Часто говорят, что стоики, представители философской школы, возникшей ок. 300 года до Р.Х. и процветавшей в первые века христианской эры, предвосхитили христианство тем, что советовали делать людям добро, не ожидая ничего взамен. Действительно, стоики учили, что человек должен быть гражданином мира, братски относящимся ко всем людям, и поэтому они могут показаться вестниками милосердия, но, с другой стороны, они считали, что ему следует подавлять свои чувства как нечто недостойное человека. Он должен хладнокровно взирать даже на самые трагические внешние события. Он должен настолько хорошо владеть собой, чтобы уметь сохранить безразличие даже перед лицом самой ужасной катастрофы. В соответствии с духом стоицизма мудрец должен помогать тем, кому повезло меньше, оставаясь бесстрастным: не делить их скорбь и горести, не создавать эмоциональную связь с ними, а хладнокровно и без эмоций исполнять свой долг. Родни Старк отмечал, что классическая античная философия «считала милосердие и сострадание патологическими эмоциями – дефектами характера, которых всякий разумный человек должен избегать. Поскольку милосердие означает оказание незаслуженной поддержки или принесение незаслуженного облегчения, то оно противоречит справедливости». [337] Римский философ Сенека писал: «Мудрец утешает плачущих, но не плачет вместе с ними; он спешит на помощь потерпевшим кораблекрушение, дает приют изгнаннику и милостыню бедняку… возвращает сына в объятия матери, он избавит пленника от роли гладиатора и даже похоронит преступника, но его разум и его лицо остаются спокойными и невозмутимыми. Он не чувствует сострадания. Он помогает и делает добро, ибо рожден для того, чтобы помогать своим собратьям, трудиться ради процветания человеческого рода и воздавать каждому по заслугам… Когда он видит иссохшие ноги и лохмотья скрюченного нищего, его душа не испытывает, а лицо не проявляет никаких чувств. Он помогает тем, кто достоин помощи, и, подобно богам, склоняется к убогим… Если у человека увлажняются глаза при виде чужих слез, это признак болезни». [338]
337
Vincent Carroll and David Shiflett, Christianity on Trial(San Francisco: Encounter Books, 2002), 142.
338
William Edward Hartpole Lecky, History of European Morals From Augustus to Charlemagne,vol. 1 (New York: D. Appleton and Company, 1870), 199–200.

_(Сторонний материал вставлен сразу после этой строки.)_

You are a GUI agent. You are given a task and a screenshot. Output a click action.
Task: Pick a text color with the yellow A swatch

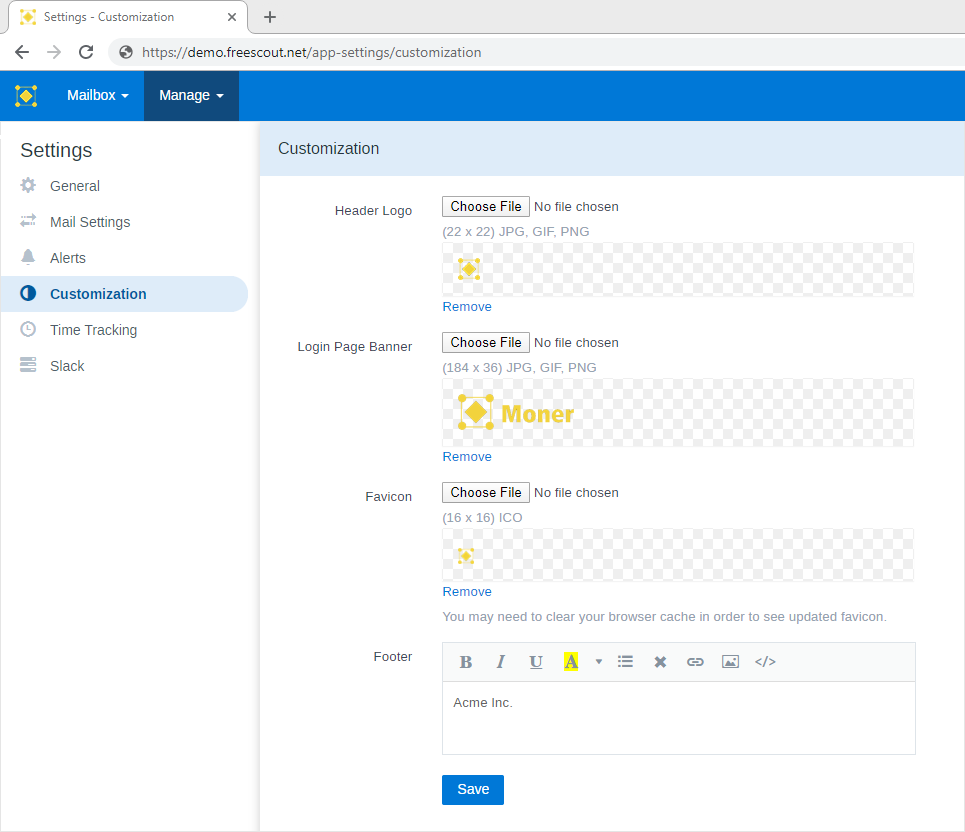point(570,661)
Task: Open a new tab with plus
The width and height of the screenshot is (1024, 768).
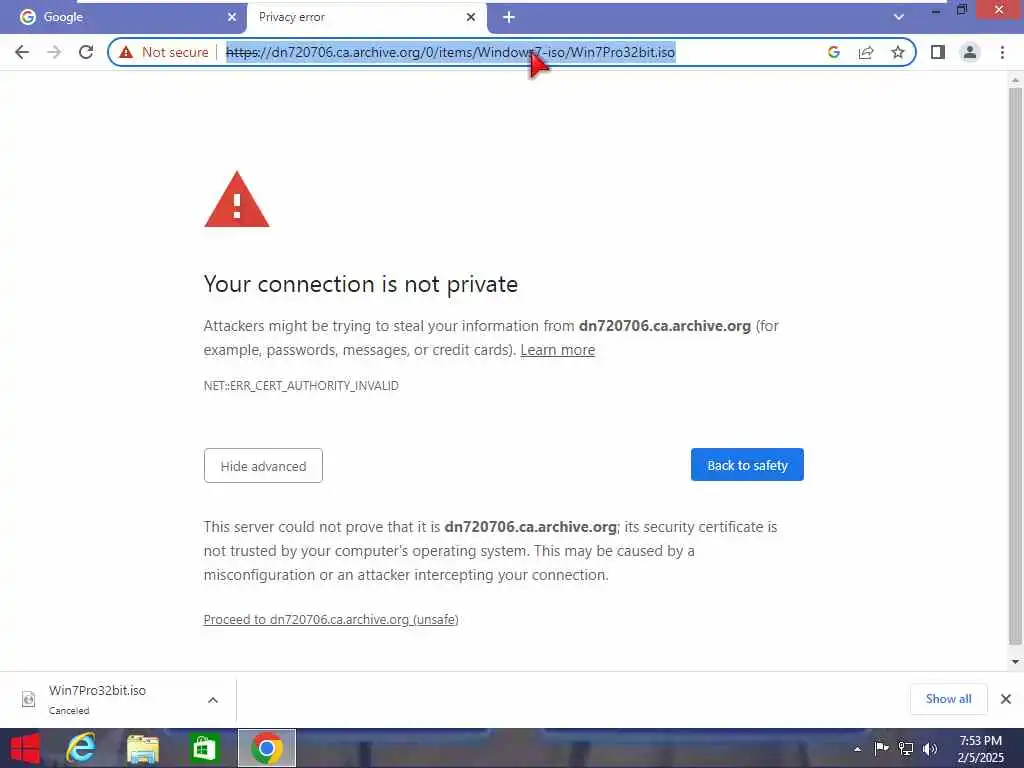Action: pos(509,17)
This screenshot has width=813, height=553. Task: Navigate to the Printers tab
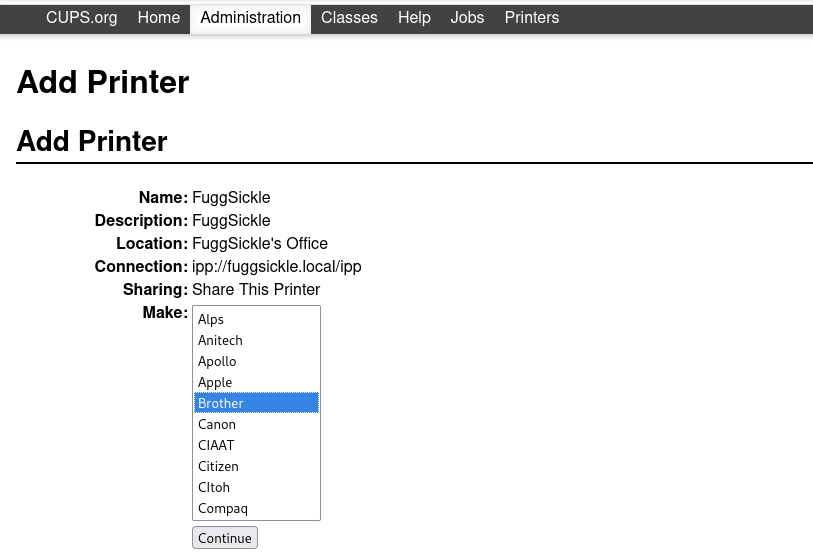(x=531, y=18)
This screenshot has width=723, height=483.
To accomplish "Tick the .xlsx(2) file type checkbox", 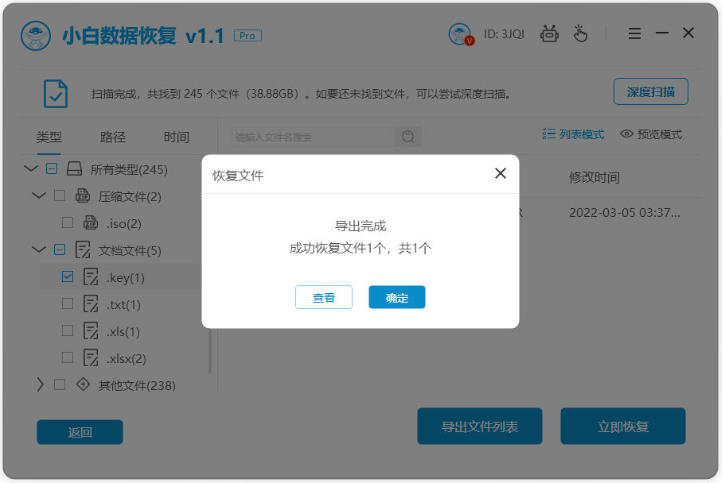I will click(67, 358).
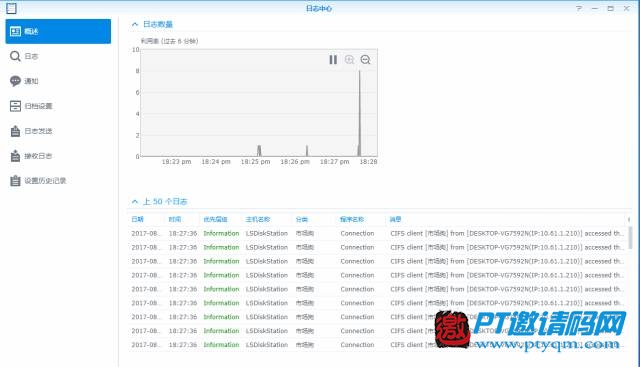Image resolution: width=640 pixels, height=367 pixels.
Task: Sort by the 日期 column header
Action: [138, 220]
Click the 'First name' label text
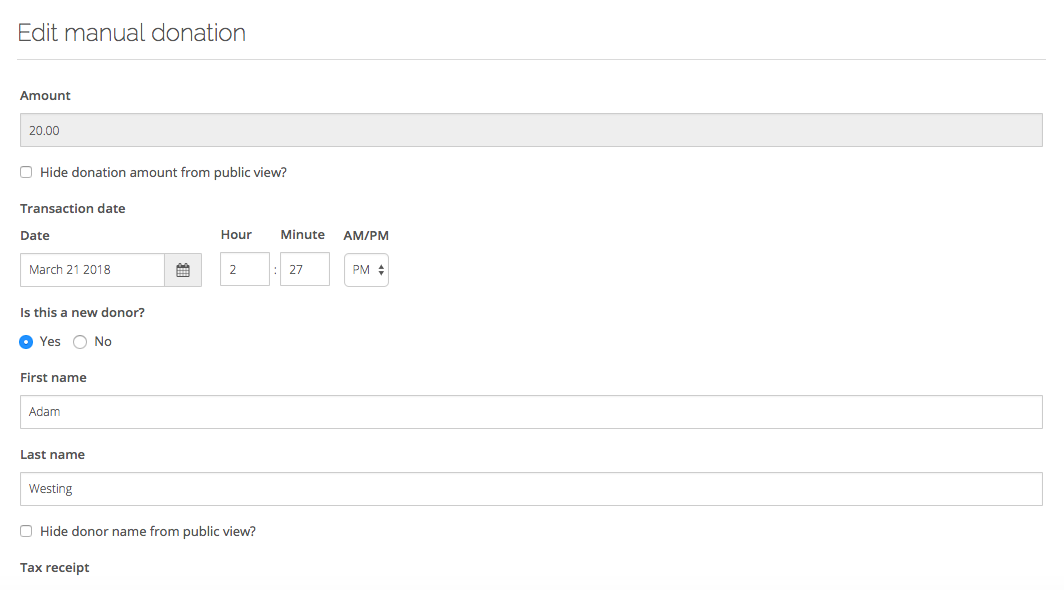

Да, в период распространения христианства жесткость стоицизма начала смягчаться. Каждому, кто знаком с «Размышлениями» римского императора II века и философа-стоика Марка Аврелия, неизбежно приходила в голову мысль о том, насколько они близки по духу к христианству – именно поэтому св. Иустин Мученик так ценил поздних стоиков. Однако безжалостное подавление эмоций и чувств, столь свойственное этой школе, имело серьезные негативные последствия. Безусловно, стоицизм, с его отказом признавать столь важное из свойств, делающих человека человеком, как чувства, был чужд человеческой природе. Мы содрогаемся, слыша о таких примерах стоицизма, как слова Анаксагора о смерти собственного сына: «Я знал, что породил смертного». Нас поражает бездушие Стилпона, который, став свидетелем гибели родной страны, разрушения родного города и продажи дочерей в рабство, заявил, что ничего не потерял, потому что мудрец пребывает выше любых обстоятельств. [339] Вполне естественно, что люди, настолько оградившие себя от реальности зла, не особенно спешили смягчить его воздействие на своих собратьев. Как отметил один наблюдатель, «люди, которые отказывались признавать болезни и страдания злом, вряд ли проявляли большое желание облегчить страдания других». [340]
339
Ibid., 201.
340
Ibid., 202. Об отсутствии христианской идеи благотворительности в древнем мире см.: Gerhard Uhlhorn, Christian Charity in the Ancient Church(New York: Charles Scribner's Sons, 1883), 2-44.